If you "can't go to the ballot because you need to work" you are a plebeian, and so they have a way of excluding you while technically not excluding you.
A lot of modern oligarchy is powered by these technicalities. Technically everyone has a "right to" participate in the system, but the whole apparatus is rigged in such a way that in material reality only the same nobility caste that has called the shots since the bronze fucking age gets to call the shots.
By law employers are required to allow their workers an opportunity to vote. The problem is other stuff like taking their kids to school and having to go to work right after and by the time you make it to the poll through rush hour traffic, the line is out the door and they shut it down and don’t let you vote even though you waited for an hour.

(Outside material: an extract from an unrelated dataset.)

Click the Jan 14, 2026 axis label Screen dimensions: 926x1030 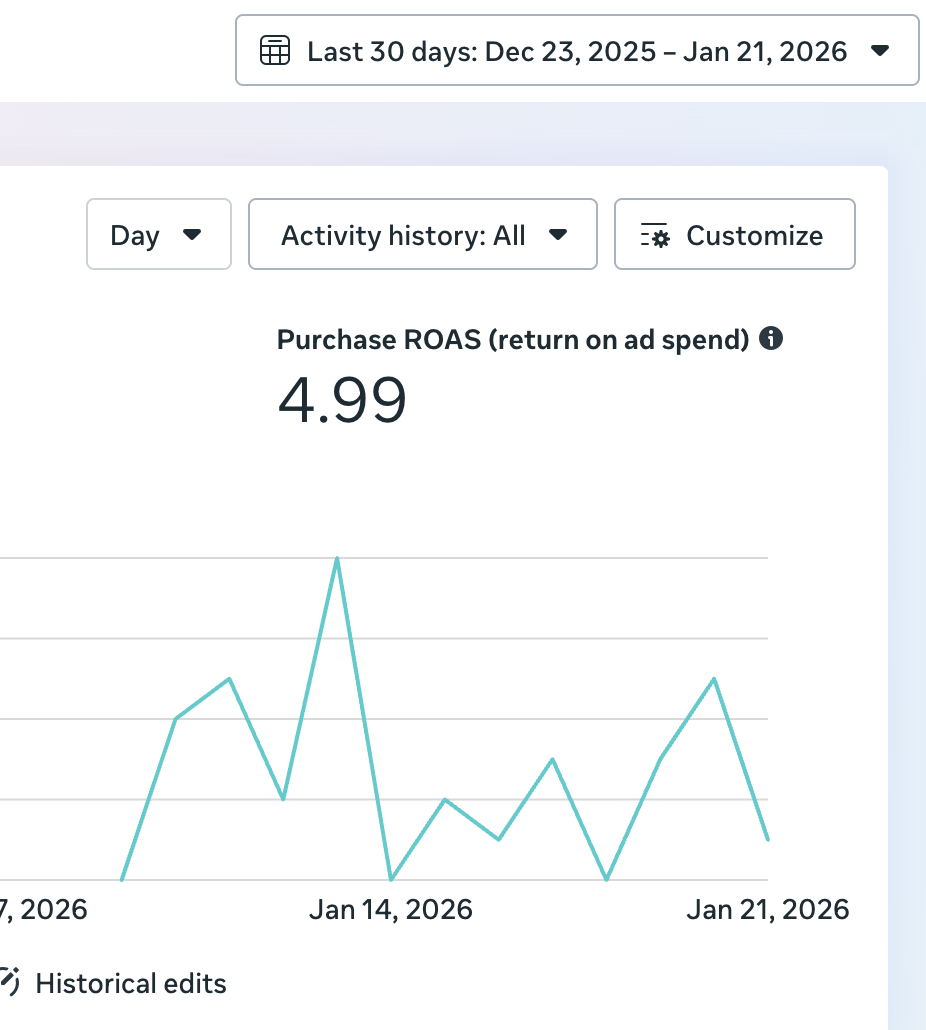tap(390, 910)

My roommate asked for time off to vote; her employer literally laughed at her. Now, there is legal recourse there, and she would have likely won and even gotten awarded a money judgment.
But she needed that job without interruption. This was in Canada, by the way.
Also, you don’t really need a whole day. I’m also Canadian. Employers are required to allow you time to do it, not an entire day.
I would phrase the question like this:
“I need to take time to go vote. Would you prefer I take the morning or afternoon off?”
If they so no to both, you say “you know it’s illegal not to allow me time off to vote, right?”
I’ve changed careers since the last election, but as a driver I’d just say “I’m going to swing by the polling place in my way to or back from wherever” and it was never a problem.
A job I had for a couple of years had really annoying emails sent based on badging in/out. When I'd come back from voting I'd get one for some out of office violation and would just reply to HR with a link to the MN statute requiring paid time off for voting:
As a salaried worker your pay will not change just because you took time off to vote. So it is de facto requires to pay for the time, but only for those who already have the privilege of a salaried position.
Edit to make my point even more clear: the current law is structural discrimination against poor people.
You are arguing semantics on whether it’s paid or not. No one cares. The point is, paid or not, your job has to give you time to vote, usually at the employees expense.
Thanks for your reply! I am not arguing semantics at all. I am pointing out an inherent disadvantage faced by lower paid workers in an unfair system. Which is the entire point of this discussion. The fact that you don’t care about a few hours of paid time perfectly demonstrates that the privileged benefactors of the current system don’t even realize that others are being actively oppressed through technicalities of the law.
"The law says it has to happen" doesn't mean it happens.
And the weaker labour protections are in your country, the more bosses can walk all over their employees.
In the US, with their so-called "at-will" employment system, you can be fired at any time for any reason, and if you need the job to like, live, you won't even bring up your legal rights.
Mind you even on countries where polling happens exclusively on sunday there are other subtle ways The Poors :tm: are kept from enfranchisement. "Voting happens on a work day" is just one of the ways it happens in one of our world's oligarchies.
If you're in food service, election day is likely an all hands on deck situation. Incredibly shitty. And here in the US a ton of people work weekends. I didn't get a job that had weekends off until my mid 30s.
Yeah, it's exactly the same in the very opposite end of Europe (and about as poor) - Portugal - which I know becaused I maned the polling places a couple of times and read the rule book.
People generally do it because they're in a political party, plus you get paid for it though I think it takes many months for it to come in (never really worried enough about it to keep an eye out for that money coming into my bank account) and it doesn't add up to much per hour for what's a really long day (from about 6 AM to around 10 - 12PM depending on how long it takes to count the votes of one's polling station).